Three's a Crowd: What Caused Two Sisters Too Many?

Michelle E. Grady

November 30, 2020

Patients presenting with delusional misidentification syndromes (DMS) were not rare for Hoda Seens, an MD candidate, during her psychiatric rotation at the Smell and Taste Research Foundation in Chicago, Illinois.

"We saw a lot of unique cases while I was there," Seens recalls. However, the mystery surrounding the case of a 39-year-old patient with reduplicative paramnesia wasn't what the condition was, but what caused it.

"This man was admitted to the inpatient behavioral center after a suicide attempt. He had depression, anxiety, and alcohol use disorder, which isn't unusual. Many patients [have a] dual diagnosis," Seens told Medscape Medical News.

On further investigation, the patient disclosed that he was experiencing hallucinations and reported that in addition to his own sister, he had an episode where he saw two copies of her, which he described in vivid detail. Not only were the hallucinations visual, they were auditory. Both hallucinations wore exactly the same clothes and both were talking to him, said Seens.

On one occasion, the patient heard a male voice commanding him to eliminate his sister's imposters — a delusion that led him to charge toward the hallucinations with a knife in an attempt to kill them.

"He told me that he remembered thinking to himself that he hoped he didn't kill his real sister," said Seens.

He told me that he remembered thinking to himself that he hoped he didn't kill his real sister.

Reduplicative paramnesia is a subset of DMS characterized by the subjective conviction of an individual that a place, person, or event is duplicated. Typically, the condition is associated with right frontal lobe damage and the team began to consider whether this might be the cause. 

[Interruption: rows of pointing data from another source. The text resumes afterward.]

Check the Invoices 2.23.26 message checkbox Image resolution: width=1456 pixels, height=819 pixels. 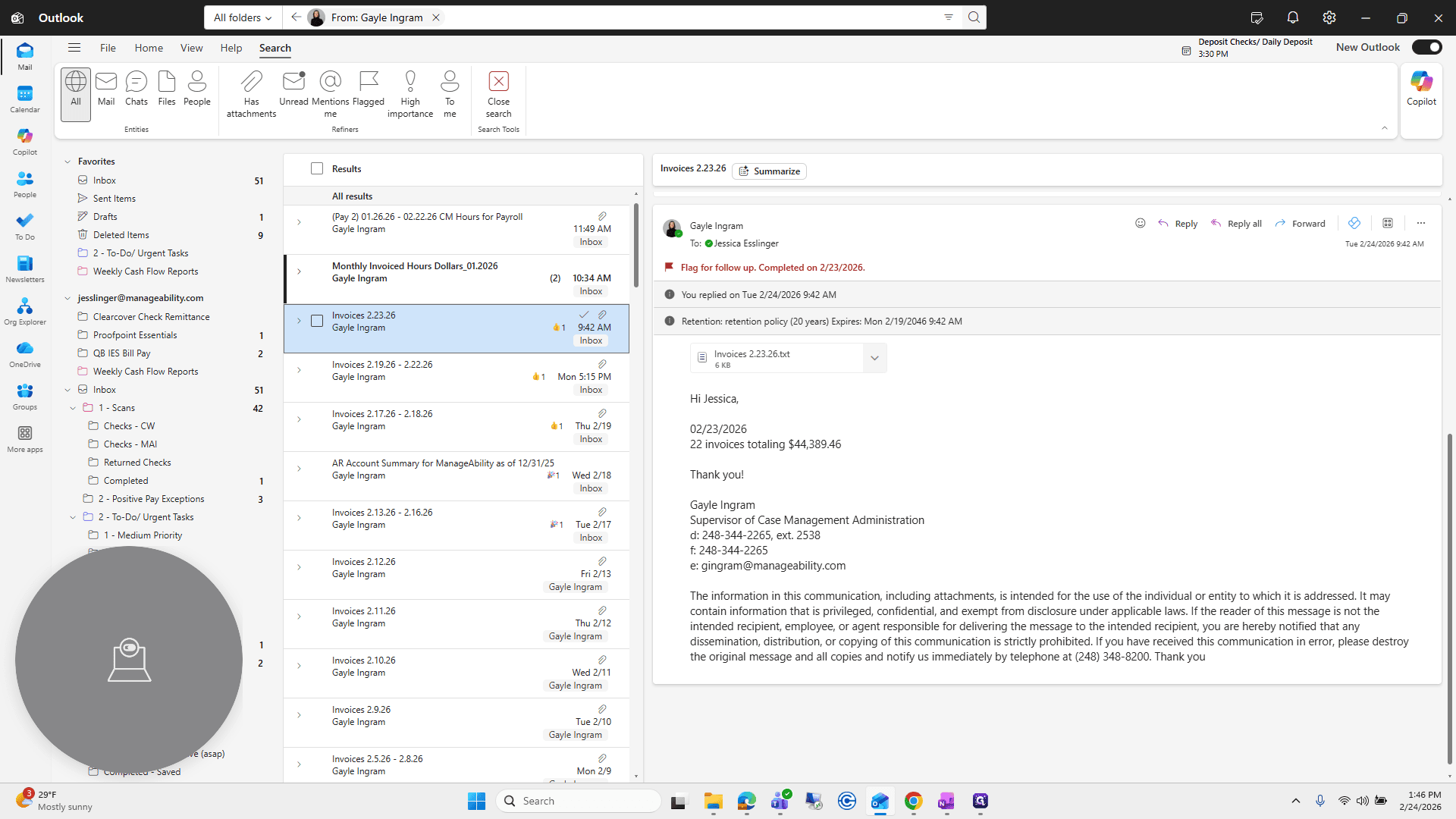pyautogui.click(x=317, y=321)
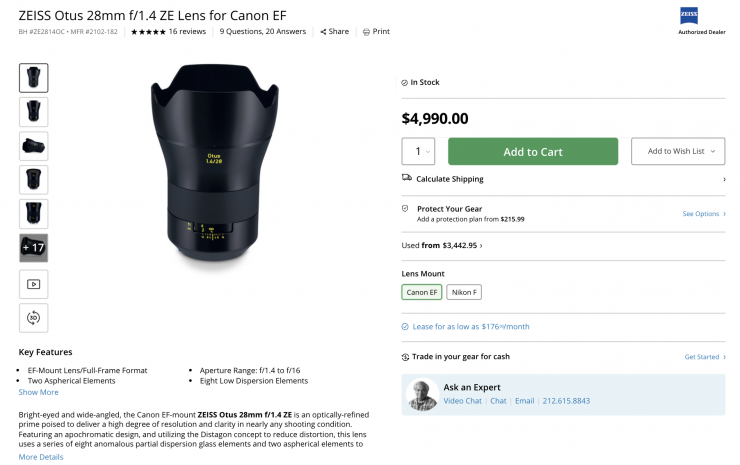Viewport: 740px width, 465px height.
Task: Open the quantity dropdown
Action: (x=418, y=152)
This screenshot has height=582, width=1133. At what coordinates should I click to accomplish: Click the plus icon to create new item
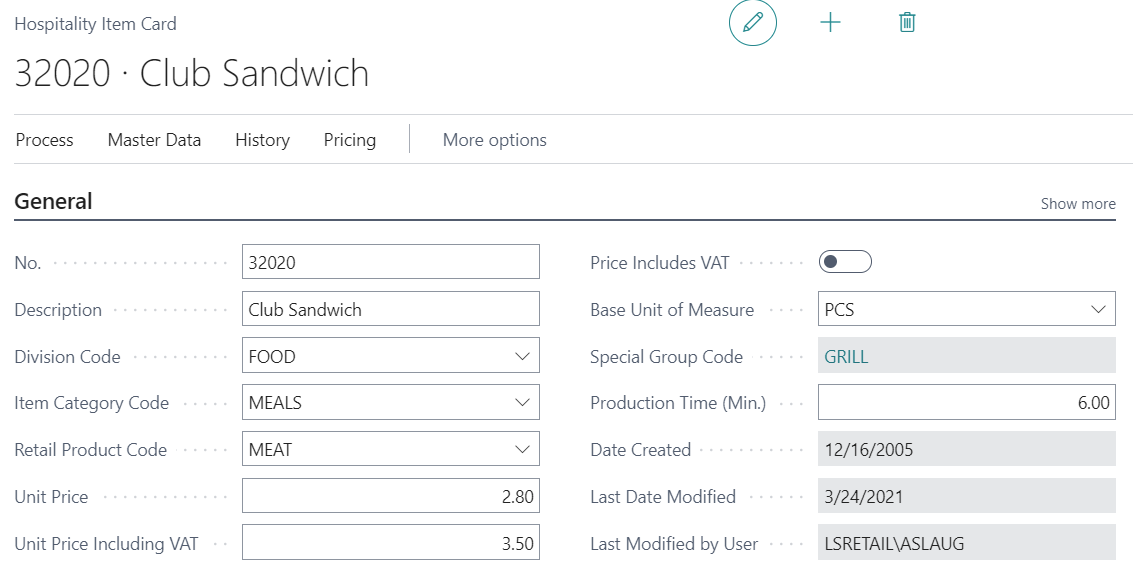[x=830, y=22]
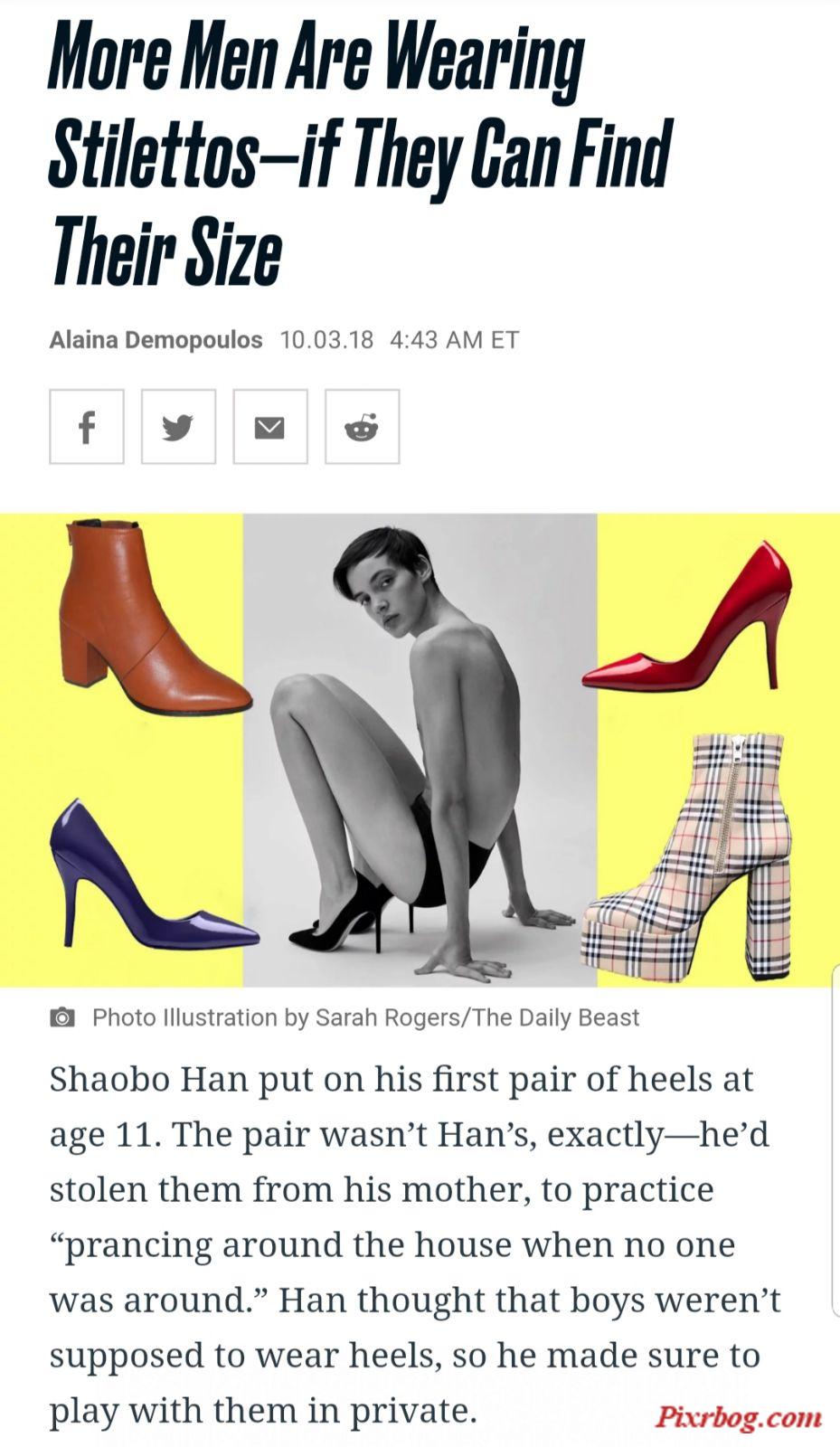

However, after several days the patient disclosed that he had been taking 4 mg of benzodiazepines per day but had abruptly stopped. He also disclosed that both times he experienced the hallucinations they ceased after he took 2 mg of alprazolam.

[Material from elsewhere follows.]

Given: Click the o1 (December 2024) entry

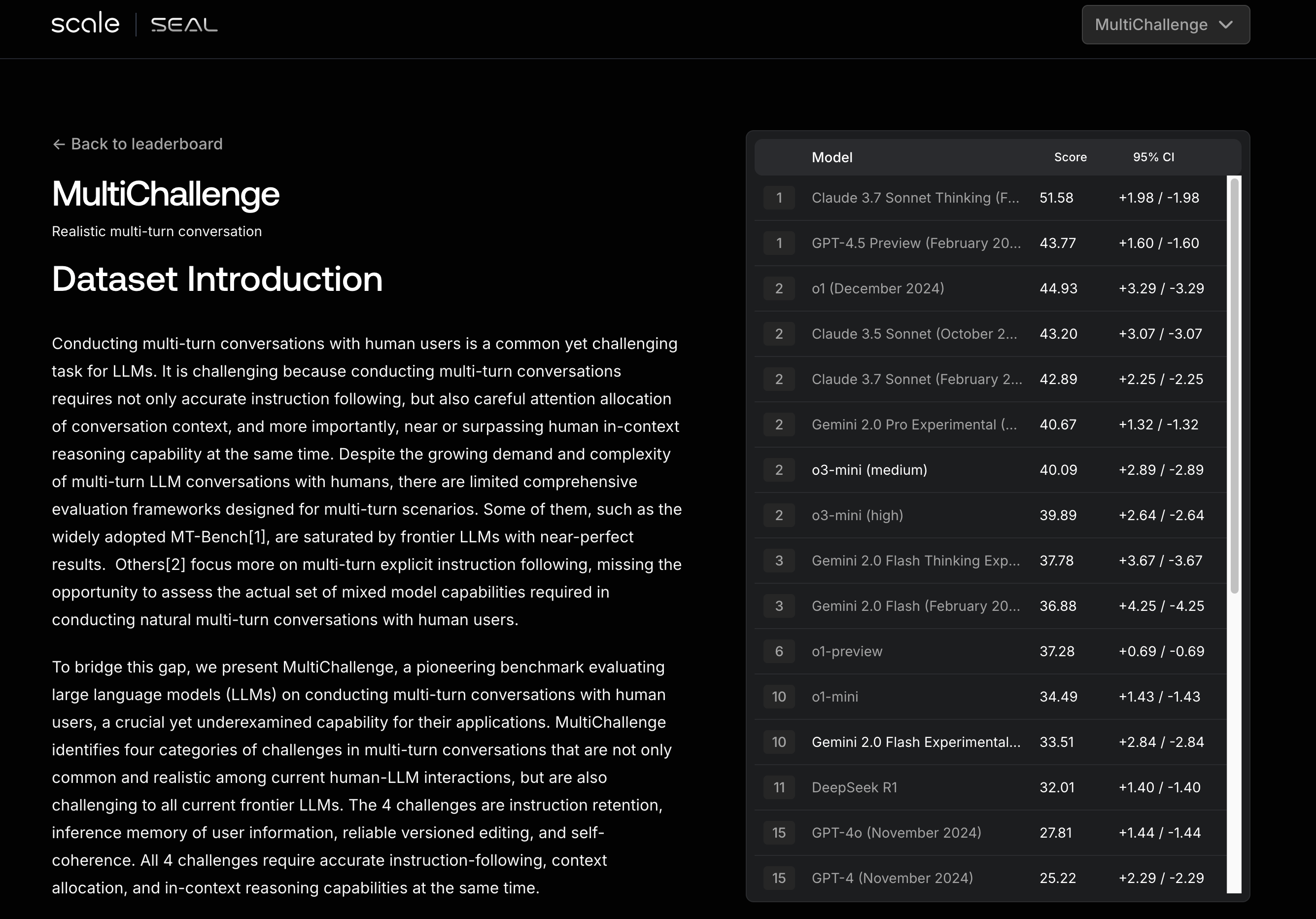Looking at the screenshot, I should 877,288.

This mechanism was a first, said Seens. Although hallucinations have previously been associated with long-term benzodiazepine use and, in a small number of cases, benzodiazepine withdrawal, there are no previous reports of reduplicative paramnesia resulting from benzodiazepine withdrawal.

Good Intentions

The clinicians discovered the patient was taking very high doses of benzodiazepines after it came to light that he had been seeing several prescribers in order to obtain multiple prescriptions. He also supplemented the prescribed medications with street-bought benzodiazepines and then he stopped.

"He told us that he'd stopped taking the medication so quickly because he wanted to get his life together for his 6-year-old son," said Seens. As a result, he stopped abruptly, she added.

The team concluded that the most likely cause of the patient's hallucinations was rapid benzodiazepine withdrawal.

Seens said building the patient's trust and identifying the cause of his hallucinations assured and enabled him to move forward. For him, the most important factor in his path to recover was reassurance, she added.

"The takeaway from this [case] for me is not so much about the pathology or understanding the process of the actual disorders, but it's being able to speak with and communicate with patients in a way that makes them feel comfortable enough to reveal these raw parts of themselves," said Seens.

She also noted that based on this single case it would be worthwhile for other physicians who have patients with reduplicative paramnesia to explore benzodiazepine withdrawal as a potential cause.

Seens also believes this single patient's experience underlines the importance of single case reports. Not everything, she said, comes down to a randomized controlled trial.

"We can't just gather a pool of 100 participants with benzodiazepine dependence and say, 'Okay, 50 of you stop abruptly and 50 of you stop slowly.' It's so important to have case studies when there are ethical reasons we can't learn in other ways," she said.